Day 42 of Colourisation Project – June 18
Challenge: to publish daily a colourised photo that has some significance around the day of publication.
On this day, 18th June in 1859, Charles Darwin published his theory of evolution in his book On the Origin of Species. Despite compelling evidence presented in his book, it is arguably the most controversial book of the 19th century. If ever a scientific theory caused massive debate and controversy, Darwin’s theory of evolution takes the prize.
Charles Darwin was an English naturalist, biologist and geologist, who transformed the way we think about the natural world. His studies and observations of specimens made during a five year voyage (1831 – 1836) around the world on the HMS Beagle, formed the nucleus from which he developed his theory of evolution. In 1839 his journal The Voyage of the Beagle was released. Not only was it an exciting travel memoir, it was also a detailed scientific field journal which garnered him popular support as an author.
However at a time when most Europeans believed that the world was created by God in seven days, Darwin faced resistance from all quarters of the scientific and non-scientific world regarding the concept of transmutation of the species because the logical extension of his theory was that homo sapiens descended from the animal world and quite possibly from apes. Turning his back on the prevailing orthodoxy did not go down well with the Church and followers of creationism.
It was not until the emergence of the modern evolutionary synthesis in the 1930s that a broad consensus developed in which natural selection was the basic mechanism of evolution.

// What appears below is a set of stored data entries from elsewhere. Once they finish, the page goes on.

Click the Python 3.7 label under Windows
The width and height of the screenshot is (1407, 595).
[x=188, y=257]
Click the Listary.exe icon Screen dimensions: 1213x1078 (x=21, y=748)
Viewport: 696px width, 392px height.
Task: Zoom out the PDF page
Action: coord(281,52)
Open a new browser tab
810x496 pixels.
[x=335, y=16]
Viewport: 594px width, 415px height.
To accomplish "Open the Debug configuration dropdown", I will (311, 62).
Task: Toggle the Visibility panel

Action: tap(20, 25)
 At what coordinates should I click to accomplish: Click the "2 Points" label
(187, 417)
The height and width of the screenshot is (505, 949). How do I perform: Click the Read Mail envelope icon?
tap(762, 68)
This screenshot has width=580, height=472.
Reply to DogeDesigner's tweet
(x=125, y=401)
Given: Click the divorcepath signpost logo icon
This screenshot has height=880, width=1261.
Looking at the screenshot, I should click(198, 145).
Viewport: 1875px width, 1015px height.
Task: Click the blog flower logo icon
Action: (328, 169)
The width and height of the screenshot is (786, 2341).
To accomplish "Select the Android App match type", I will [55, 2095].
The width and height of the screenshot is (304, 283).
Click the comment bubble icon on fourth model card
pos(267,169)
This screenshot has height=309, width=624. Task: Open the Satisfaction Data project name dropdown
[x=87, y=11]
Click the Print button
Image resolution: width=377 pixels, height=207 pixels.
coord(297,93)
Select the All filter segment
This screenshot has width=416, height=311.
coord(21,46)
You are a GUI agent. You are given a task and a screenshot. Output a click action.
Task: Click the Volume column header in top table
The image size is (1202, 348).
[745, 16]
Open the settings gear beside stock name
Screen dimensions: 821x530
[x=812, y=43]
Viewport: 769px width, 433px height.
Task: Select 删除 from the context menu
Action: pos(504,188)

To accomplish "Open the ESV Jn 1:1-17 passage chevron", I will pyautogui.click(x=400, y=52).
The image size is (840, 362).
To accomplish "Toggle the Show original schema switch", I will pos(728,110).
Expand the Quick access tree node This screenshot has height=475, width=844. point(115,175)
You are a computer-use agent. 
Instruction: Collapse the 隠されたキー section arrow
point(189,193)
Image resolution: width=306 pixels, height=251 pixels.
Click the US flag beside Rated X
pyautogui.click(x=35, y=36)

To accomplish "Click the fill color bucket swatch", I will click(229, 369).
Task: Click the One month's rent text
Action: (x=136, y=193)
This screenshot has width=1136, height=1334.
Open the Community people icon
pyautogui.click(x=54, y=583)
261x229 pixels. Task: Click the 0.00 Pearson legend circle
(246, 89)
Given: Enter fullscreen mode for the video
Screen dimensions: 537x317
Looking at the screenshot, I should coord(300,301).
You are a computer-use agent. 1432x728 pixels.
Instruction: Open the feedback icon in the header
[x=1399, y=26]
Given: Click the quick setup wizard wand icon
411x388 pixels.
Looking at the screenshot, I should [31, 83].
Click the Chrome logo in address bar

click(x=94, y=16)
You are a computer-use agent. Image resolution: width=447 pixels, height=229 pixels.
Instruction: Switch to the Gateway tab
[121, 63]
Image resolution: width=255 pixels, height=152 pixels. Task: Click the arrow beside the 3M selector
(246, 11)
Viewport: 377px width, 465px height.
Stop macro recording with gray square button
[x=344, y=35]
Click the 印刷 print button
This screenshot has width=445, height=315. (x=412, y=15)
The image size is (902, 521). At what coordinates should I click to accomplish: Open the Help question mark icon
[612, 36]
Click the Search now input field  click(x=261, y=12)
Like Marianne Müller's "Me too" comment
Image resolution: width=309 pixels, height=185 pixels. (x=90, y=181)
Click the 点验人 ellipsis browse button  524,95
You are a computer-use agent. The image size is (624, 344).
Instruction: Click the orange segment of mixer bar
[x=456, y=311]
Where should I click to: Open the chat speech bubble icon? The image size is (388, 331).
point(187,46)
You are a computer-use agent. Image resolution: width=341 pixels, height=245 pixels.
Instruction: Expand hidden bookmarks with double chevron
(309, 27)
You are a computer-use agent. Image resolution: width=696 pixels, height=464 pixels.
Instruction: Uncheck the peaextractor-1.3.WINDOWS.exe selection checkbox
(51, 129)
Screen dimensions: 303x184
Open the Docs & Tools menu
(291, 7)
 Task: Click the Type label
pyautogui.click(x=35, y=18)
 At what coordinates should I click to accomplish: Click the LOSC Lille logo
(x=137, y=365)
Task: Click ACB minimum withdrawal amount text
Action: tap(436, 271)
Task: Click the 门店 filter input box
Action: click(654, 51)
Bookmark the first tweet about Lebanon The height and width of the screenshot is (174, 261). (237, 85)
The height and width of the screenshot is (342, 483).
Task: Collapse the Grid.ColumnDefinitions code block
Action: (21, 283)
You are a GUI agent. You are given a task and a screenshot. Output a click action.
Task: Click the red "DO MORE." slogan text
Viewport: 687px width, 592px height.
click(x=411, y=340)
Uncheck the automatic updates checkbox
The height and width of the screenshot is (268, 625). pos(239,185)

Darwin didn’t rest on his laurels. He also published several other groundbreaking books. In 1871 The Descent of Man and Selection in Relation to Sex followed by The Expression of the Emotions in Man and Animals were released. Later in 1880 The Power of Movement in Plants, and in 1881 The Formation of Vegetable Mould through the Action of Worms were published.
Any wonder Darwin has been described as one of the most influential figures in human history. It has been said that in 1862 Darwin grew a long unkempt white-grey beard to prevent people from recognising him. His plan worked for a while. However that beard made him possibly one of the most widely recognizable faces of the nineteenth century.
Today’s photo shows and early portrait of Charles Darwin minus his iconic beard.
Charles Darwin died at home in London on April 19, 1882 at the age of 73. He was given a state funeral and was buried at Westminster Abbey.
“If I really have as bad an expression, as my photograph gives me, how I can have one single friend is surprising.” Charles Darwin reflecting on today’s photograph.